Duman sırıttığımı görerek başını yastığa bıraktı ve gözlerini tavana kaydırdı. Bir süre ikimizden de çıt çıkmadı ve Duman oksijen maskesinin altında, yorgun bir kalple önümde uzanmaya devam etti. Yüzüne bakarken bir geçmişi izliyor, bir aşkı görüyordum. Zamanda herhangi bir yere gidiyordum ve gittiğim hiçbir yerde yalnız değil, hep onunlaydım.

"Duman?" Adı dudaklarımdan çıktığında omuzları kasıldı ve başını yastığında çevirdi. Göz göze geldiğimizde, zehirli iğneyi onun göğsünden çekip çıkarmak için elimi kaldırdım. Duman bu anı eksiksizce izlerken, az önce kırık bir kalp çizdiği avucumun içine öpücük kondurdum ve avucumu kapatıp öpücüğü içinde sakladım. Hiçbir şey demedi, sessiz kaldı ve yüzünde mimik oynamadı. Gözlerini kapattı ama kalbinin göğsünden dışarıya çıkacakmış gibi attığını biliyordum.

"Gül Dikeni?"

Bir öpücükle tekrardan Gül Dikeni oldum. Bakın işte, aşk var.

"Efendim?"

"Eğer olur da iyileşirsem, hani ufacık bir ihtimal, o şans bana çıkmaz ama eğer ki iyileşirsem... Bana, aşkın iyi bir tarafı olduğunu da gösterir misin?"

İyileşecekti ve ben de ona... aşkın iyi bir tarafı olduğunu gösterecektim. "Neden bunu istiyorsun ki?" diye sordum, sakallarına bakarken.

"Gülüşünden başka hiçbir iyi yanını görmedim çünkü," diye cevap verdi bana, sessizce.

Cümleler ve insanlar beni savunmasız yakalayamazlardı ama şu an çok savunmasız yakalanmış gibi hissediyordum. Gülüşümden başka iyi tarafını görmemişti, çünkü ona hep kötü ve vicdansız davranmıştım. Kalbim göğsümü o kadar acıttı ki, bir oksijen maskesine daha ihtiyacı olanın ben olduğumu düşündüm. Duman gözlerini, başka hiçbir şey demeden kapattı.

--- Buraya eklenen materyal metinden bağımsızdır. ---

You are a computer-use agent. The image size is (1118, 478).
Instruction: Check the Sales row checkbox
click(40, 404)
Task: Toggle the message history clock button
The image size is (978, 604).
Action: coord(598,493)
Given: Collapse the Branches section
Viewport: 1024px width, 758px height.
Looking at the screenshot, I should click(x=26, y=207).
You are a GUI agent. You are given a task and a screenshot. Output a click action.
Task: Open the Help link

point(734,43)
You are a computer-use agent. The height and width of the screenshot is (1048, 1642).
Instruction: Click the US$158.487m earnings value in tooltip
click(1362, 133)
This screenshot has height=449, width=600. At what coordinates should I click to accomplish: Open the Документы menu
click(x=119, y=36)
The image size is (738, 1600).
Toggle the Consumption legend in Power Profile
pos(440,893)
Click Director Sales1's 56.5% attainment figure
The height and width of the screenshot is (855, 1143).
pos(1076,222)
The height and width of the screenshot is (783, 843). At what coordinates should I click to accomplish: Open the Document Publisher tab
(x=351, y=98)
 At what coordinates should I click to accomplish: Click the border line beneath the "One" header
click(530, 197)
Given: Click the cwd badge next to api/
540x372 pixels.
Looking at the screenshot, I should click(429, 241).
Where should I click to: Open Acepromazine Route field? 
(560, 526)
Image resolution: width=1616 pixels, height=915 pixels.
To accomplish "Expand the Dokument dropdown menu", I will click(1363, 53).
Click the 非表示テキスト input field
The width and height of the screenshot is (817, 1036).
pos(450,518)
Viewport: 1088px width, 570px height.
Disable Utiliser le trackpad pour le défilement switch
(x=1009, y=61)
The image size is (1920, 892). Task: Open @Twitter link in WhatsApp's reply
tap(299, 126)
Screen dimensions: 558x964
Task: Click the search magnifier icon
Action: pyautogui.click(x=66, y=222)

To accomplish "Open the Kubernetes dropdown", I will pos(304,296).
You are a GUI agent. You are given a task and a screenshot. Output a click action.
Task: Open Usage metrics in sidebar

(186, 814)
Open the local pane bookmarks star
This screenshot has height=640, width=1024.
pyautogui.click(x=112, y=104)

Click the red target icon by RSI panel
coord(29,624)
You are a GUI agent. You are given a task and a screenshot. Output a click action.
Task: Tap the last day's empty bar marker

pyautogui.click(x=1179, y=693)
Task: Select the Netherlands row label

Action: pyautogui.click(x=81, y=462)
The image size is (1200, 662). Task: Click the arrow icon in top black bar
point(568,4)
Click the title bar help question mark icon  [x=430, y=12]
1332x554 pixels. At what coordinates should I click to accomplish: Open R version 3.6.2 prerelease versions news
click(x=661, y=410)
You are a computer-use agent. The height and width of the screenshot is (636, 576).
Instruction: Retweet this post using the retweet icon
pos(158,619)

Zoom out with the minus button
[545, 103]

Yatağın etrafını dolandım ve ona daha başka şey demeden, çıt çıkarmadan, elimin içindeki kırık kalbi tutarak odanın çıkışına ilerledim. Kapıyı açmak üzereydim ki birisi benden önce davrandı ve kapı gürültüyle açıldı. Başımı kaldırıp baktım ve Ömer'i gördüğümde bir an beni azarlayacağını düşündüm. Fakat... Bundan daha önemli bir şey vardı; gülüyordu. Nefesim kesildi ve Ömer elindeki beyaz kâğıdı sallayarak mutluluk içinde konuştu.

"Kalp Duman’la uyum yakaladı!"

🥀

Elime baktım, çizdiği kırık kalbi artık birleşmiş görüyordum.

Hâlâ olan biteni tam anlamıyor, gerçek olduğuna inanamıyordum. Ömer gerçekten o kelimeleri sarf etmiş, kalbin Duman’la uyum sağladığını söylemişti. O an ne yaptım, nasıl davrandım bilmiyordum ama şu an Ömer'in odasında, onun karşısındaydım. Ada ve Muhammet de yanımdaydı, abimse haberi öğrenmeden eve gitmişti. Nefesimi tutmuş, Ömer'in elindeki dosyayı karıştırmasını izliyordum. O... Çok mutlu, heyecanlı görünüyordu. Bu haberin, doktorluk hayatında aldığı en iyi haber olduğuna yemin edebilirdim.

"Eee," dedim, karşısındaki koltukta sabırsızca kıpırdanırken. Haberi öğrendiğimizden beri başka şey söylememiş, sadece birkaç doktorla konuşmuştu. "Kalp uyuyor madem, ameliyatı hemen yapalım."

Bu sabırsızlığıma gülümsedi. "Yapacağız."

Elimde bir dokunuş hissettiğimde Ada'nın elimi tuttuğunu gördüm ve gözlerine baktım; insanların ne olduğunu veya olamadığını orada görürdüm. Gözleri mutlulukla ışıldıyordu. "Sen Ömer abinin arkasından koşa koşa odadan çıkınca biz de bir şey oldu sanarak arkanızdan geldik. Abim duydu mu, aldı mı bu haberi?"

O an Ömer'e çağrı gelmiş, geldiği hızda odadan çıkmıştı ve ben de onun peşine koşmuştum. Onun elini geri çevirmedim, aksine parmaklarını tutarak, "Bilmiyorum," dedim onu düşünüp deli olarak. Sürekli sırıtmak istiyordum. "Ömer'in arkasından koştum, birazdan yanına gidip söyleriz."

Ada neredeyse mutluluktan ağlayacak oldu. "Hiç ümidi yoktu, şaşkına dönecek canım abim!"

Evet, hiç ümidi yoktu. Ne çok isterdim Ömer bu haberi verdiğinde gözlerine, yüzüne bakmayı, yaşamı görmeyi... Ama olmadı, olsun; olmayan tek şey bu olsa keşke. Nasıldır acaba, mutlu hissediyor mudur? Hararet içinde başımı salladım ve Ömer'e döndüm. "Ameliyatı ne zaman yapacağız?"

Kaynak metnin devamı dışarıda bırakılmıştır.